Why should anyone pay attention to Gary Kleck? Gary Kleck is a Professor in the School of Criminology and Criminal Justice at Florida State University. His research centers on violence and crime control with special focus on gun control and crime deterrence. Dr. Kleck is the author of Point Blank: Guns and Violence in America (Aldine de Gruyter, 1991), and Targeting Guns: Firearms and Their Control (Aldine de Gruyter, 1997). He is also a contributor to the major sociology journals, and in 1993 Dr. Kleck was the winner of the Michael J. Hindelang Award of the American Society of Criminology, for the book (Point Blank) which made "the most outstanding contribution to criminology" in the preceding three years. The evidence is overwhelming. Let Gary Kleck himself explain the facts:

 

Consider the work of Gary Mauser, Professor Emeritus, of Simon Fraser University in Canada. For over 20 years, his academic research at SFU has involved studying firearms and crime. A study he did with constitutional lawyer and criminologist Don B. Kates has been recently published in the Harvard Journal of Law and Public Policy. "Politicians often think that banning guns will be a quick fix. But gun bans don’t work; if anything, they make matters worse. They disarm the law-abiding, yet are ignored by the violent and the criminal.
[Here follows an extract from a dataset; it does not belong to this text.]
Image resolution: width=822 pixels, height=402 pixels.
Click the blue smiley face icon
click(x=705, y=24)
Nations with severe violence problems tend to have severe gun laws. For example, countries as diverse as Jamaica and the Republic of Ireland banned legal civilian possession of virtually all firearms in the 1970s, but homicide and gun homicide rates have more than tripled. By the same token, the murder rates in handgun-banning US cities including New York, Chicago, and Washington, DC are far higher than in states like Pennsylvania and Connecticut, where handguns are legal and widely owned. . . research shows that banning civilian guns increases people’s vulnerability, fails to reduce violence, and merely empowers criminals and terrorists at the expense of the innocent. These research studies are available on my website, garymauser.net."
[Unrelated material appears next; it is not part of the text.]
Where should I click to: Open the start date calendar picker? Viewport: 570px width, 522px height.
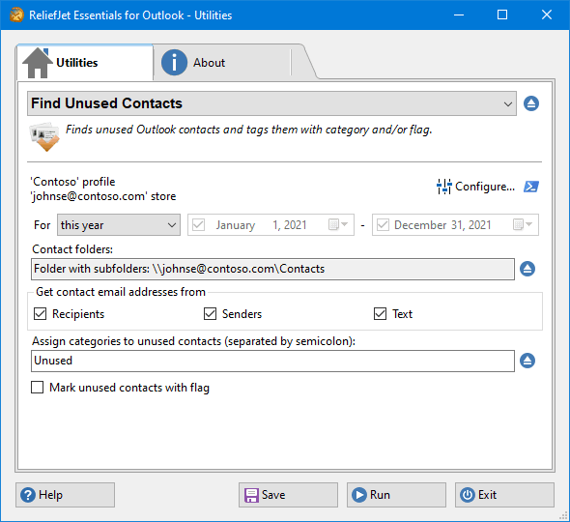point(338,225)
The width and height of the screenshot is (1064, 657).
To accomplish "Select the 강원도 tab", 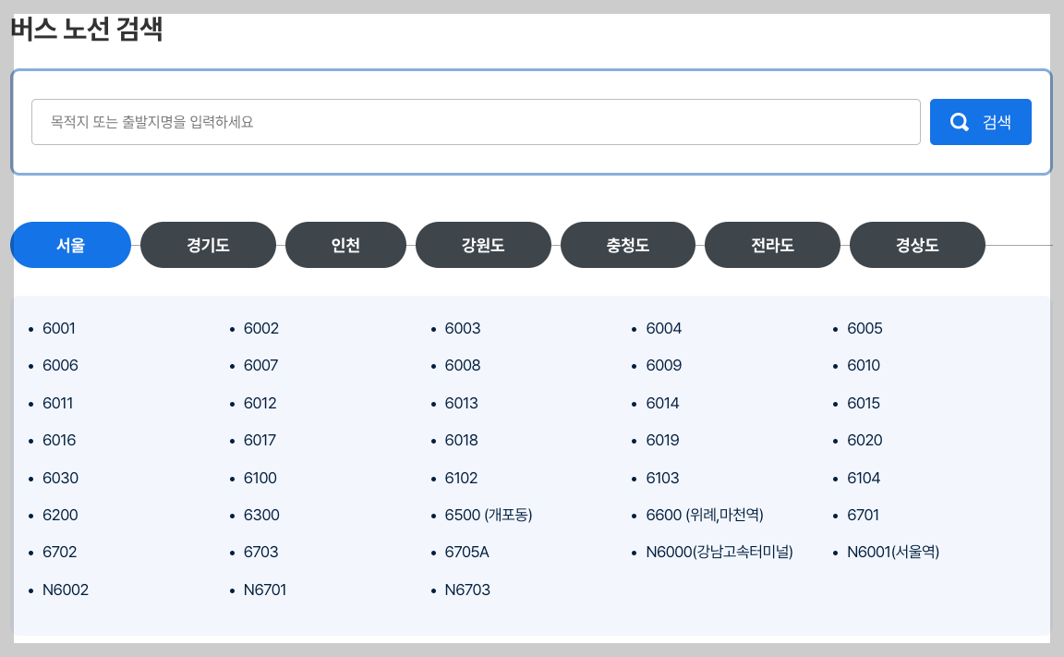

IV. Alright, So You Just Don't Care about Gun Laws Either Way
That well may be, but the private ownership of firearms makes your life safer, your family's life safer, and improves society as a whole. We are not guessing; for the FBI statistics show that since 1992, violence committed with guns in the U.S. has declined by over 50%. Far more guns in the hands of private citizens, far more Concealed Carry permits: an astonishing drop in gun violence. Like guns or not, use guns or not, the results are breathtakingly positive and the trend continues. If you just don't like guns, fine, but consider that private citizens with guns use them over 2,000,000 a year to make YOUR Country and YOUR Society a better place.
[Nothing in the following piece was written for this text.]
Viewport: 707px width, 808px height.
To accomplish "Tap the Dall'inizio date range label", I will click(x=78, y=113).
This is something that can not be rationally accoladed to government, to lawyers, to accountants, or to a dysfunctional Congress. The People of the United States have made the United States a better society by their own efforts, without a sprawling bureaucracy that history has shown to be non-productive and in many cases, quite destructive. On the basis of facts and actual results, firearm ownership by your family, your neighbors, in your community should be encouraged. The responsible citizen with arms offers the best promise of continuing to improve society, as proven year after year for the last two decades. We have dropped gun violence rates by over 50%. Should we not seek to drop them again by another 50%?